After graduating from high school, the Chicago Cubs selected Zych in the 46th round of the 2008 Major League Baseball draft. He opted not to sign, and instead enrolled at the University of Louisville, where he played college baseball for the Louisville Cardinals. Competing in the Cape Cod Baseball League for the Bourne Braves in 2010, Zych received the league's Outstanding Relief Pitcher and Outstanding Pro Prospect awards. He served as the closer for Louisville.

==Professional career==
===Chicago Cubs===
The Chicago Cubs drafted Zych in the fourth round, with the 129th overall selection, of the 2011 Major League Baseball draft, and he signed. The Cubs assigned Zych to the Boise Hawks of the Low–A Northwest League in 2011. He began the 2012 season with the Daytona Cubs of the High–A Florida State League, and was promoted to the Tennessee Smokies of the Double–A Southern League. After the 2012 season, the Cubs assigned Zych to the Mesa Solar Sox of the Arizona Fall League, where he had a 1.29 ERA in seven games. He returned to Tennessee in 2013, and had a 5–5 win–loss record and a 3.05 earned run average (ERA). He returned to Tennessee in 2014, and had a 4–5 win–loss record with a 5.09 ERA.

===Seattle Mariners===
On April 2, 2015, at the end of spring training, the Cubs traded Zych to the Seattle Mariners in exchange for a player to be named later or cash considerations in the amount of $1. The Cubs eventually chose the dollar over a player. In 2015, Zych pitched for the Double-A Jackson Generals of the Southern League and the Tacoma Rainiers of the Triple-A Pacific Coast League.
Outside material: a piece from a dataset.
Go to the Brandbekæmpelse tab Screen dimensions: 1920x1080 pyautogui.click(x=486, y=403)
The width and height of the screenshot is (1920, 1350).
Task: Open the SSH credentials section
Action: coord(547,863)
Between the two teams, he pitched to a 2.98 ERA with 55 strikeouts in 48 1/3 total innings. The Mariners promoted him to the major leagues for the first time on September 1, 2015. He made his major league debut on September 4. He had a 2.45 ERA with 24 strikeouts in 18 1/3 innings pitched for Seattle. As of 2025, Zych's name ranks last alphabetically among the more than 21,000 players to play in the major leagues.

Zych began the 2016 season with the Mariners, and allowed four earned runs in 12 innings pitched in April. After an appearance on May 1, 2016, Zych went on the disabled list with tendinitis in his right rotator cuff. He rested the shoulder until August. He made two appearances for the Mariners towards the end of the season, before he was shut down due to the shoulder pain During the 2016–17 offseason, he had a biceps tendon transfer surgery in his shoulder: a surgery that had never before been performed in an MLB player. He missed ten games of the 2017 season in April while recovering from the offseason shoulder surgery, and went on the disabled list in August 2017 with an elbow strain. Through 2017, Zych pitched to a 7–3 win–loss record and 2.72 ERA. He missed much of the 2016 and 2017 seasons with elbow and shoulder injuries. Again limited by injuries during spring training in 2018, the Mariners released Zych on March 10, 2018.

===New York Yankees===
On February 12, 2020, Zych signed a minor league contract with the New York Yankees. Zych did not play in a game in 2020 due to the cancellation of the minor league season because of the COVID-19 pandemic. He became a free agent on November 2.